There is some variance in DOI prevalence between the universities. The variance might be due to the overrepresentation of certain document types that are less frequently assigned DOIs (e.g., books, book chapters, and conference proceedings). Equally, universities that publish more papers in subject fields such as the arts and humanities could also contribute to a lower proportion of DOIs among their publications (Gorraiz et al., 2016).
For studies concerning detailed comparison of database coverage, additional metadata such as article title and author names should be used to maximize identification of overlapping records. The focus of the current study, however, was not coverage, but the prevalence of affiliation discrepancies between databases. Therefore, we could exclude records that do not have DOIs without negatively impacting the study results. It was more important to identify records with a common identifier so that we could compare their affiliations in the different databases. This approach was largely inspired by the work of Huang et al. (2020), who also took this approach.
4.2. Prevalence of Affiliation Discrepancies
In the next part of the study, we examined the prevalence of affiliation discrepancies in four citation indexes (Scopus, WoS, Dimensions, and Microsoft Academic) for 18 selected Arab universities.

**Supplied material:**
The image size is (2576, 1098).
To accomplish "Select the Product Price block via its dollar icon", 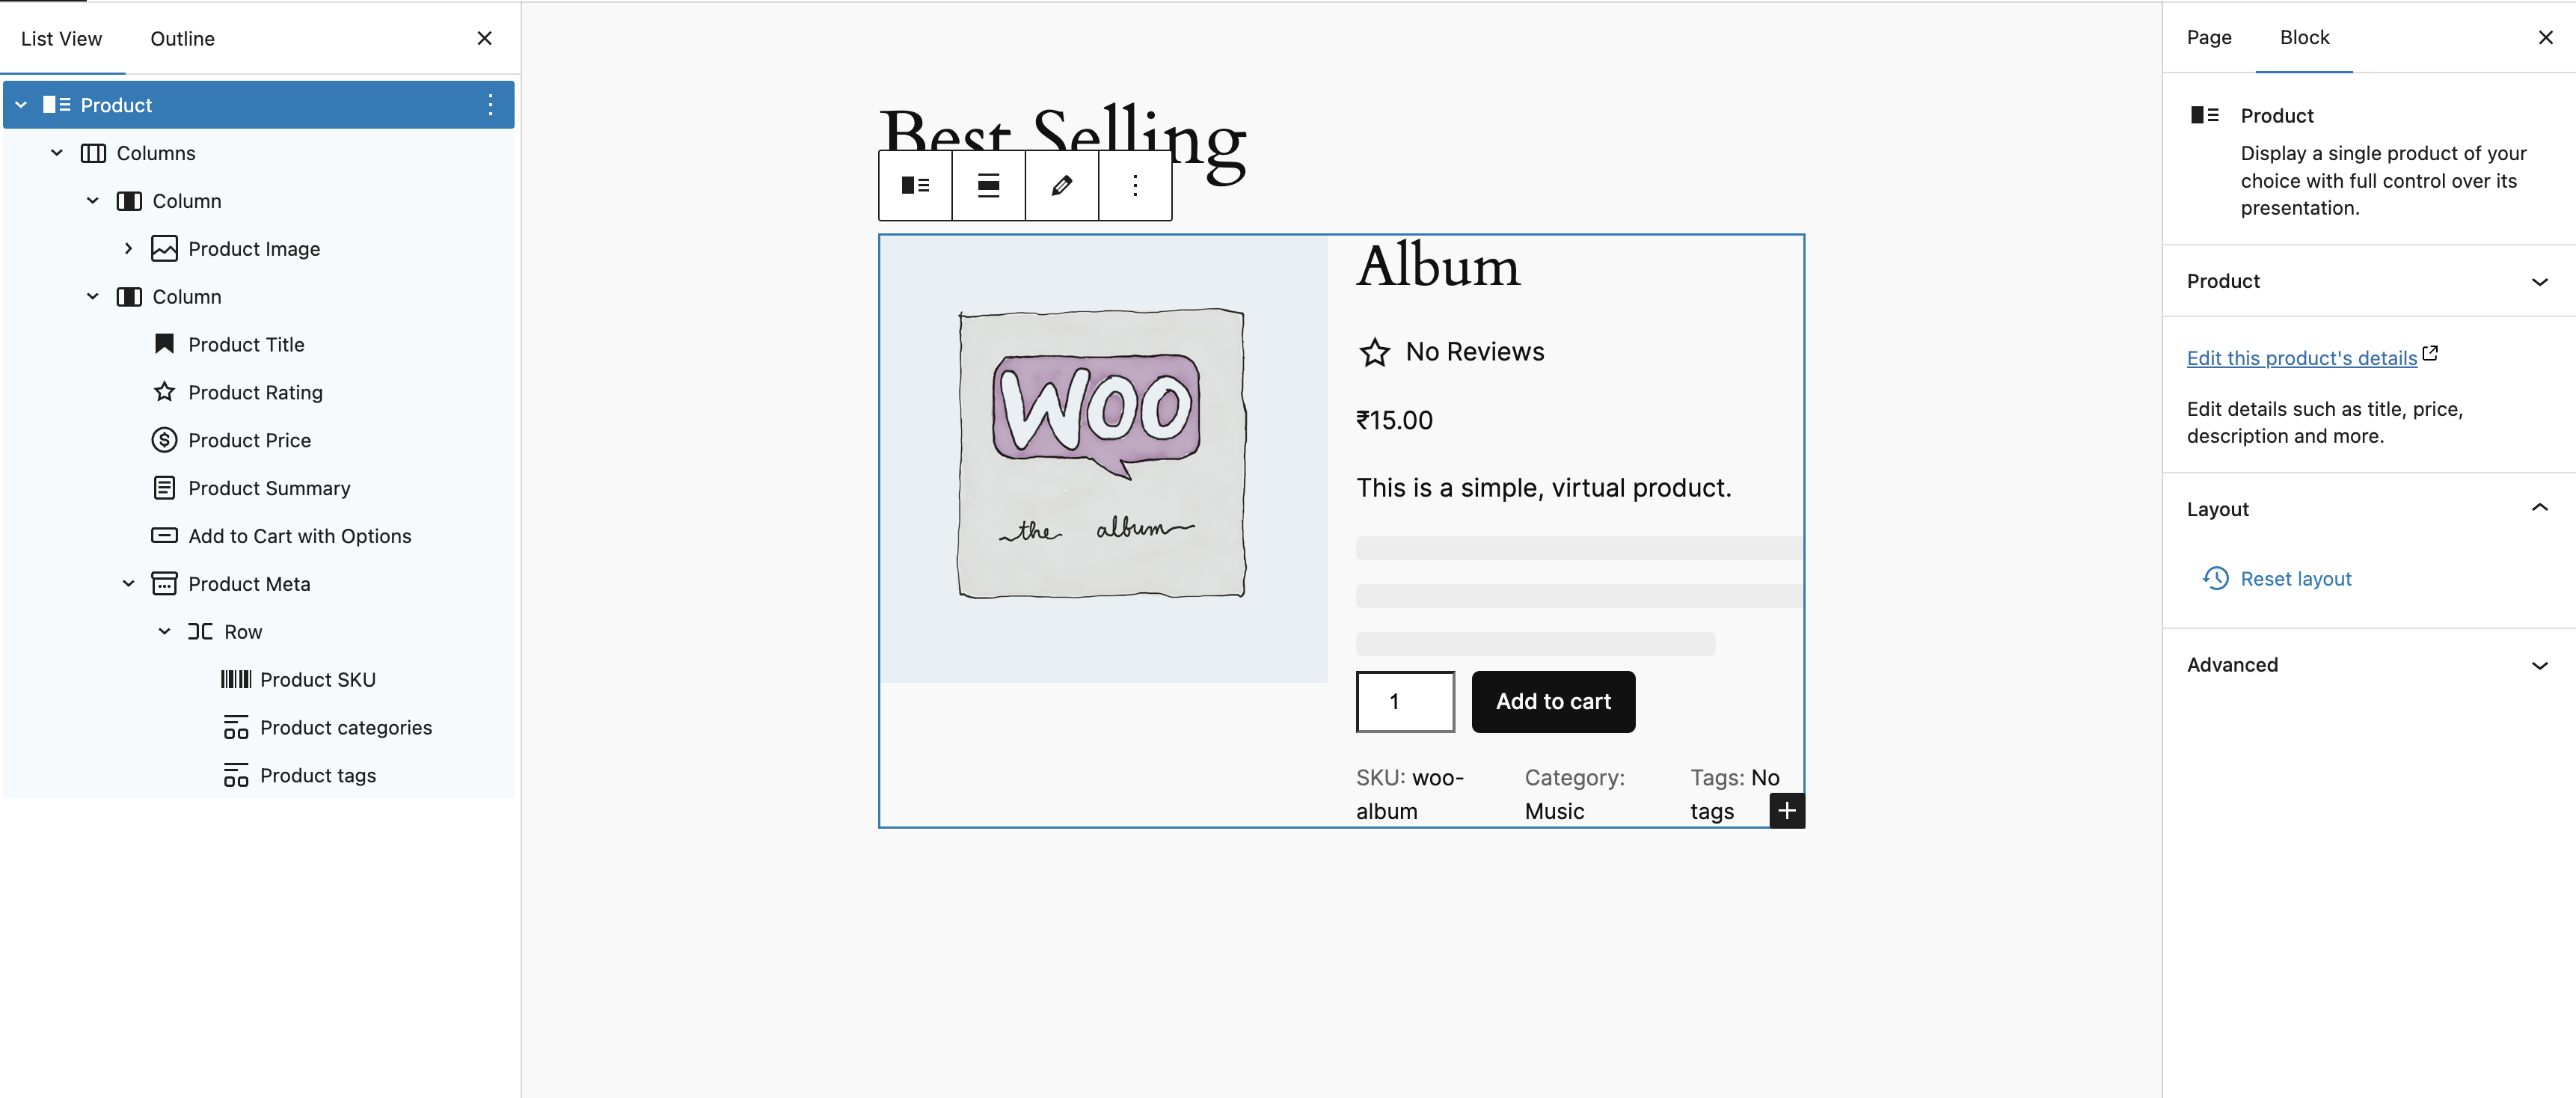I will (164, 440).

**Instructions:**
- A) In the passage on DOIs and affiliation discrepancies, which four citation indexes were examined for the 18 selected Arab universities?
- B) Rewrite the passage on affiliation discrepancies from "For studies concerning" up to and including "took this approach.", changing "records" to "entries".
- C) Write the next part of the passage on affiliation discrepancies in citation indexes, starting after its final sentence.

**Per-task answers:**
- A) Scopus, WoS, Dimensions, and Microsoft Academic.

- B)
For studies concerning detailed comparison of database coverage, additional metadata such as article title and author names should be used to maximize identification of overlapping entries. The focus of the current study, however, was not coverage, but the prevalence of affiliation discrepancies between databases. Therefore, we could exclude entries that do not have DOIs without negatively impacting the study results. It was more important to identify entries with a common identifier so that we could compare their affiliations in the different databases. This approach was largely inspired by the work of Huang et al. (2020), who also took this approach.

- C)
In Figure 1 we present a stacked bar chart for each database pair, with the primary database on the left and the comparator database on the right. The first portion of the bar, reading from the left, represents the surplus records only found in the primary database and not present in the comparator. For instance, the top bar shows 30,060 Scopus DOIs that are not included in WoS. The second portion includes those DOIs that are present in both databases but are not assigned to the relevant university affiliation in the comparator database. In the first bar that means 1,831 Scopus DOIs are not found to have the same affiliation in WoS, even though they are present in WoS. The central portion of the bar shows the number of DOIs found in both databases with the same affiliation. The penultimate portion of the bar shows that 5,924 WoS DOIs are also found in Scopus but not with the relevant affiliation. In the final portion of the bar, there are 3,114 WoS DOIs that are not included in the Scopus database.
Those DOIs in the second and fourth portions of the bar therefore represent DOIs where there is a discrepancy between the affiliation assigned in the two databases. It is not possible at this point to say which, if either, is wrong. To make a decision about the accuracy of the assigned affiliation, we need to look at the individual cases and usually check with the published PDF document. We report this in Section 4.4. Therefore, we do not refer to affiliation errors, but prefer the term discrepancies. There will also be cases in which the affiliation is missing or has failed to be assigned to the university in both databases, and those records would not appear at all in the results. We are therefore not presenting a comprehensive list of errors, but rather an indication of the proportion of discrepancies between database pairs.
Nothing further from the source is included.